Enabling remote syslog-ng or rsyslog allows you to send server log data to a remote syslog-ng or rsyslog server.

Steps to enable Secure Remote Logging:

1. In Admin or System UI (Multi ORG system) navigate to Settings | Control Panel | Security Settings and select Security Options tab. 
2. Check the option "Enable Secure Remote Logging"
3. Specify server IP and port for the remote syslog-ng or rsyslog. The Default port is 6514.

Steps to configure Secure Remote Logging:

• Ensure the server has syslog-ng or rsyslog enabled.
• Download the server certificates and upload them to the machine.
• Configure the logging service. 
  
  For syslog-ng remote server
  - Locate and open the syslog-ng.conf file, then add the following configuration at the end of the file. Make sure to update the paths to the server key and certificate as needed.
  

  source tls_source {
      tcp(
          ip(0.0.0.0)
          port(6514)
          tls(
              key_file("/path/to/serverkey.pem")
              cert_file("/path/to/servercert.pem")
              peer-verify(optional-untrusted)
          )
      );
  };
  log { source(tls_source); destination(messages); };
  
  
  
  

  -Restart syslog-ng service.

  
  For rsyslog remote server:
  - Upgrade to the latest version [below config works with v8.2504.0]: 
     >sudo apt-get upgrade rsyslog
  - Add package:
   >sudo apt-get install rsyslog-gnutis
  - Locate and open the rsyslog.conf file, then add the following configuration at the end of the file

    global(
          defaultNetstreamDriver="gtls"
          defaultNetstreamDriverCertFile="/path/to/servercert.pem"
          defaultNetstreamDriverKeyFile="/path/to/serverkey.pem"
    )
    module(load="imtcp")
    input(type="imtcp" port"6514" StreamDriver.Name="gtls" StreamDriver.Mode="1" StreamDriver.AuthMode="anon")

            Restart rsyslog service

• Navigate to SMA (Systems Management Appliance) System or Admin) UI | Security Settings and click the test button to test the server configuration. 

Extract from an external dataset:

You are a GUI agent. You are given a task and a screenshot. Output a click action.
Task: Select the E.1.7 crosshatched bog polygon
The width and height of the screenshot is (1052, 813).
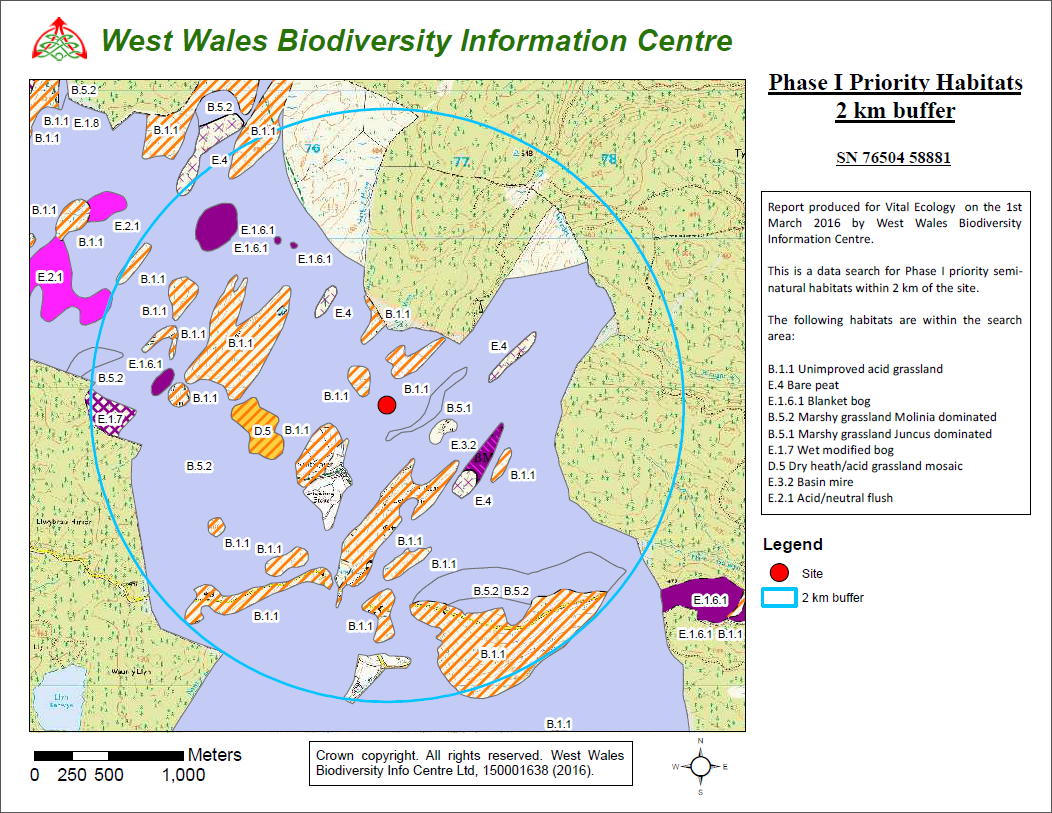108,413
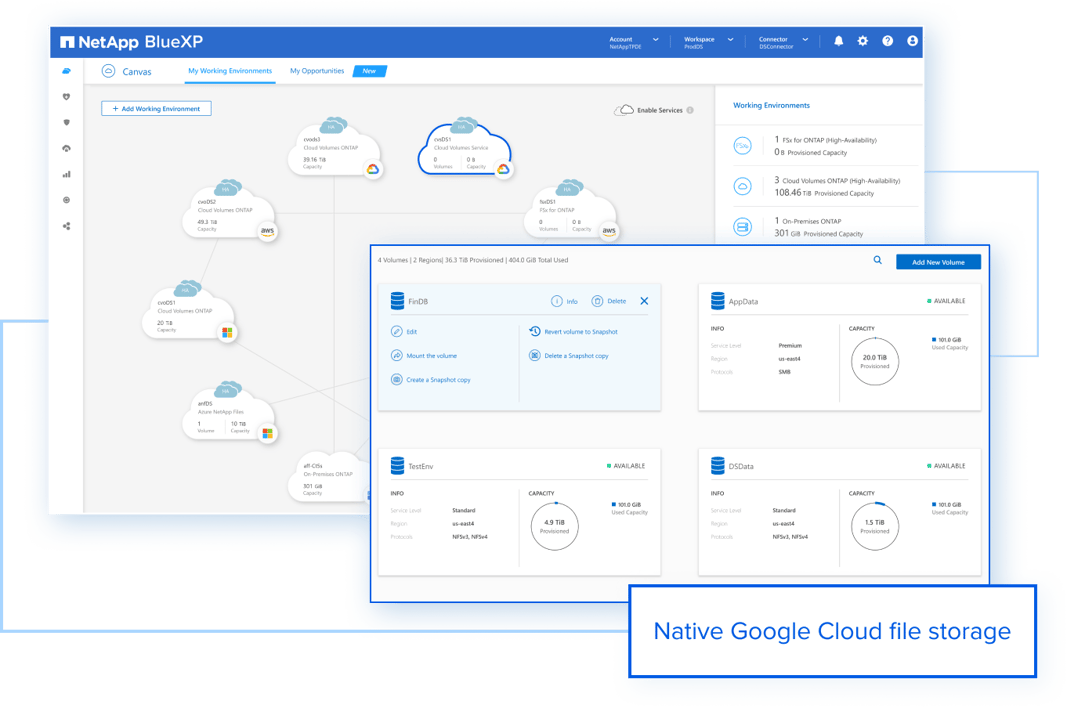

  Note: The servercert.pem and serverkey.pem files are generated by the SMA and can be downloaded from the Security Settings page.
  The server key file is used to authenticate the server, while the server certificate file is used to encrypt the connection between the SMA and the remote syslog server.
  Please update the configuration file names servercert.pem and serverkey.pem with the actual file names you downloaded from the SMA.